Thanks, @rohlem, I understand the semantics, and your answer is very clear. I now understand this is all about Zig's intention to safety-check as much Undefined Behaviour as possible in safe compilation modes.

Anyone coming from another language (like C or Rust) would likely find the fact that there are tagged unions a nice feature, but would assume that untagged unions would be just that. However, accessing such fields is Undefined Behaviour (as Rust also acknowledges) and therefore, Zig must safety-check it if possible.

This gives me a zero-cost work-around, which is to have a function that does the unsafe operation:

        pub inline fn asObject(self: Code) Object {
            @setRuntimeSafety(false);
            return self.object;
        }

For me this is a cleaner solution than the one @mnemnion described, but their use-case may be different, and it's nice that both work.

From my looking at the library and its rare use of untagged unions (15 occurrences (including 12 tests) vs 108 tagged (some tests)), and the fact that you can say union(enum) to have it infer the tag, I can frankly see little justification to have the compiler complications to safety-check this particular Undefined Behaviour but the code is already there, so it's a sunk cost. It won't affect me, as I'll just use the function above, which just costs 4 extra characters to type when accessing a unknown field. (And actually, most of my accesses are compliant anyway so I don't need to use this very often and, who knows, the safety check might actually catch a bug!)

Thanks again.

[mnemnion]

@dvmason that function may not do what you need it to. It will eliminate the safety check, even in debug mode, but the safety check is very cheap and it's unlikely to be worthwhile to eliminate it while debugging.

What it won't do is get rid of the debug tag, which Zig needs in order to insert the safety check to begin with. To do that requires creating the type inside a runtime-unsafe block, as illustrated in the first post.
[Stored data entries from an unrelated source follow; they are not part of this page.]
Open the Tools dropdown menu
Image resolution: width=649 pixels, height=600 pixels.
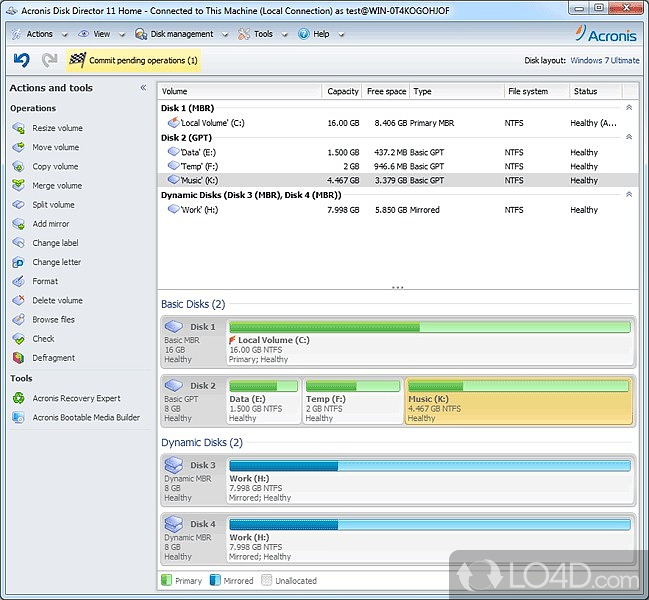pos(262,34)
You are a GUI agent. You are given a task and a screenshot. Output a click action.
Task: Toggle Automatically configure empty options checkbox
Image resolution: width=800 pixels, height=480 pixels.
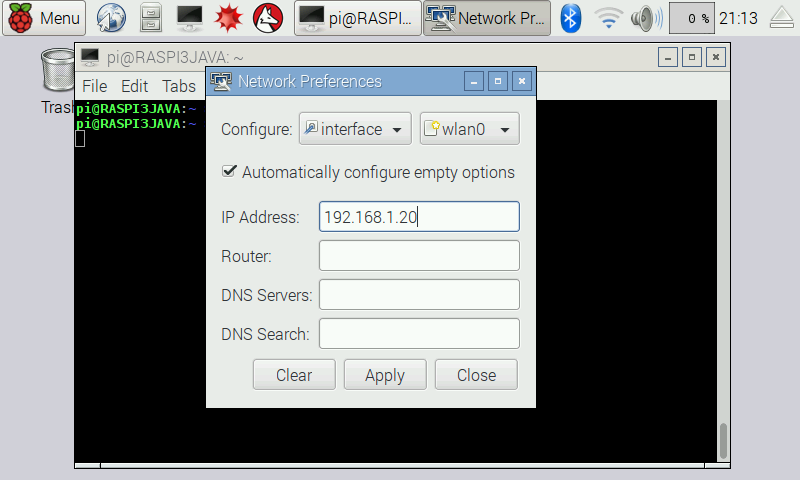coord(229,172)
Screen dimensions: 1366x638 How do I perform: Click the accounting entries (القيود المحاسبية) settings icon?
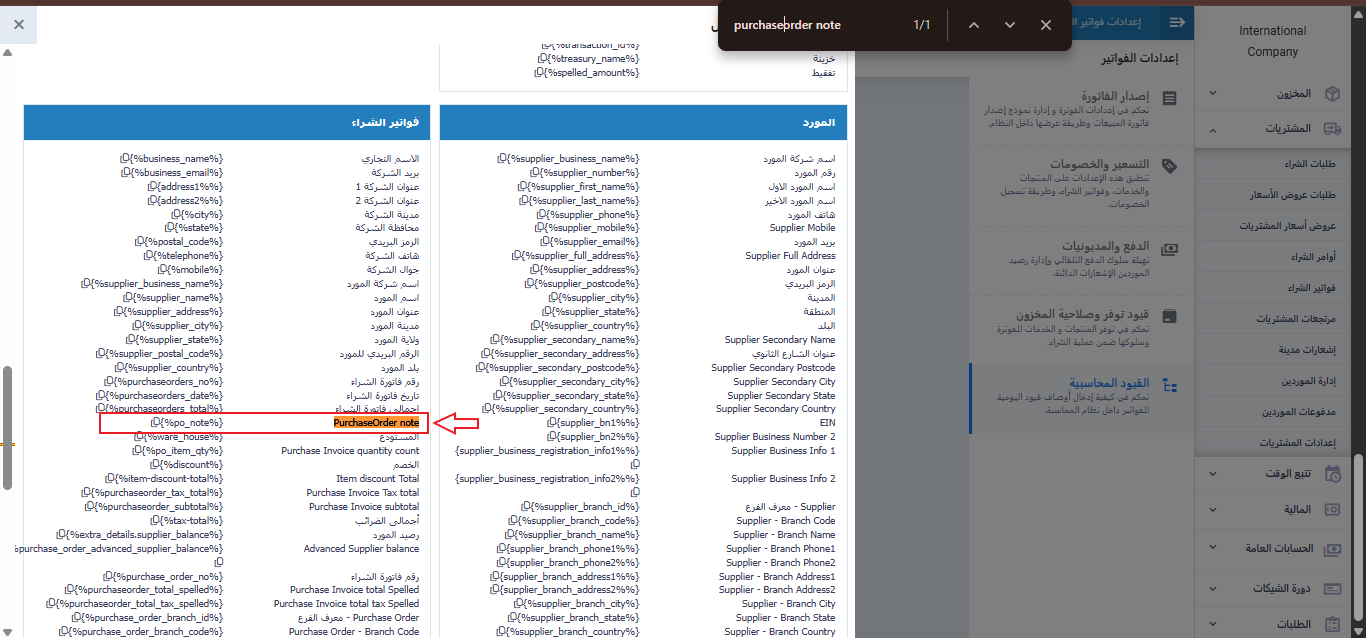click(1170, 386)

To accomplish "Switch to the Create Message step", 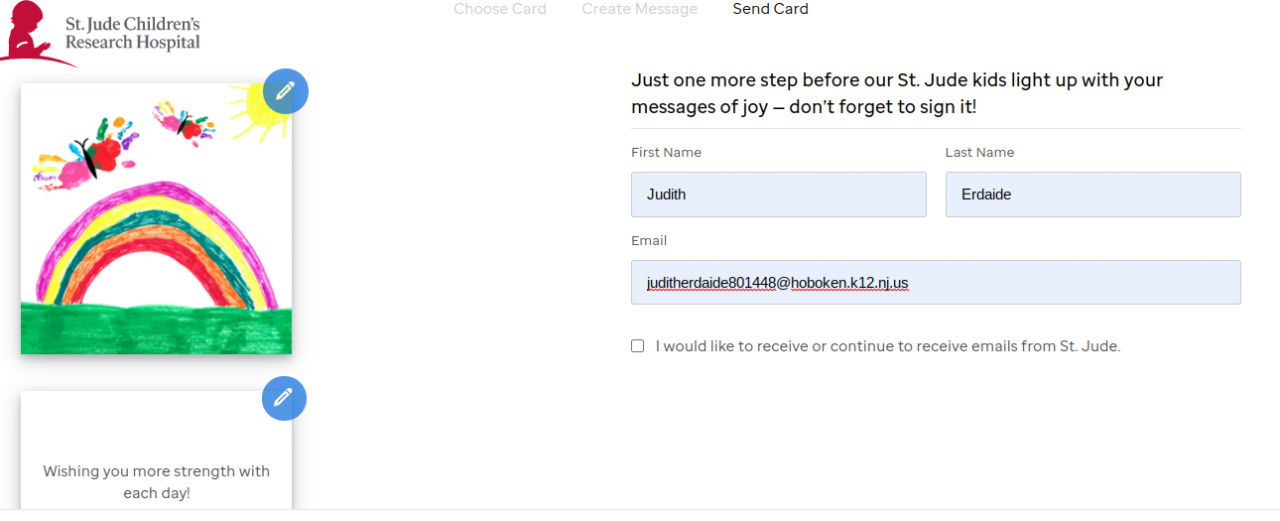I will point(640,9).
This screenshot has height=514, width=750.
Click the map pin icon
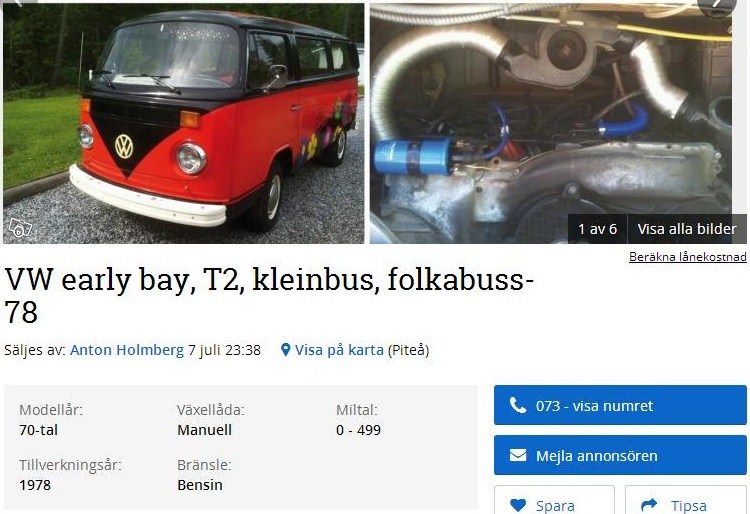click(x=286, y=350)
So the 'unsafe block' pattern you're proposing will result in the union still carrying the debug tag around, just, never using it (unless you don't use the accessor pattern).

I don't consider creating the type within an unsafe block to be a 'workaround', to be clear, but rather, an important compromise between the goal of safety-checking all illegal behavior in appropriate modes, and the not-infrequent need for bare unions to be of an exact defined size.
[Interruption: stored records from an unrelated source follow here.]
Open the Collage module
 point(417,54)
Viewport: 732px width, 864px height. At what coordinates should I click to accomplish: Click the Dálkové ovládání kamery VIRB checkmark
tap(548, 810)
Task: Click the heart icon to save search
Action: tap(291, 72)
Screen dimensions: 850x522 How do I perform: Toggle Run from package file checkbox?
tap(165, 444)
In the VM I've been working on (which prompted this issue), opcodes are a tagged union of instruction types, but embedded in a bare union where the other variant is a full u64, used for bitmasking. I've found it rather useful to be able to diagnose errors by turning runtime safety back on, but that only works for a subset of the bit vector types, some of them are @bitCast as a slice to a RuneSet, which has no provision for the width of the opcodes being any greater than a u64.

So for proper function of the program I need to be able to turn off the debug tag most of the time, but want to keep other affordances like bounds checking active during development. An extern union would be a drag, since the great majority of the opcodes live in a tagged union, and those are incompatible.

But this isn't the only use case for bare unions, and so the default should be to have the safety-checking available. I filed this issue because I feel strongly that the status quo strikes the right balance, and wanted that to be tracked. As well as, perhaps, documented better at some point, like many things Zig the documentation on this corner of the language is a bit thin at present.

It's an open question how many use cases for bare unions can tolerate being 'secretly' wider than they otherwise would be, but the answer isn't none, and runtime assistance with designing code to use them properly is valuable.

[dvmason]

@mnemnion thanks for the comment.

I have a similar situation to yours (writing a VM) but I have one particular place where I have an array of values (the union in question) that I have to scan through, and at least right now, those were created by assigning different branches of the union, and it's not worth figuring out which kind it is, so my accessor function solves my problem while leaving the union untagged for production and possibly catching errors in other locations while in test mode.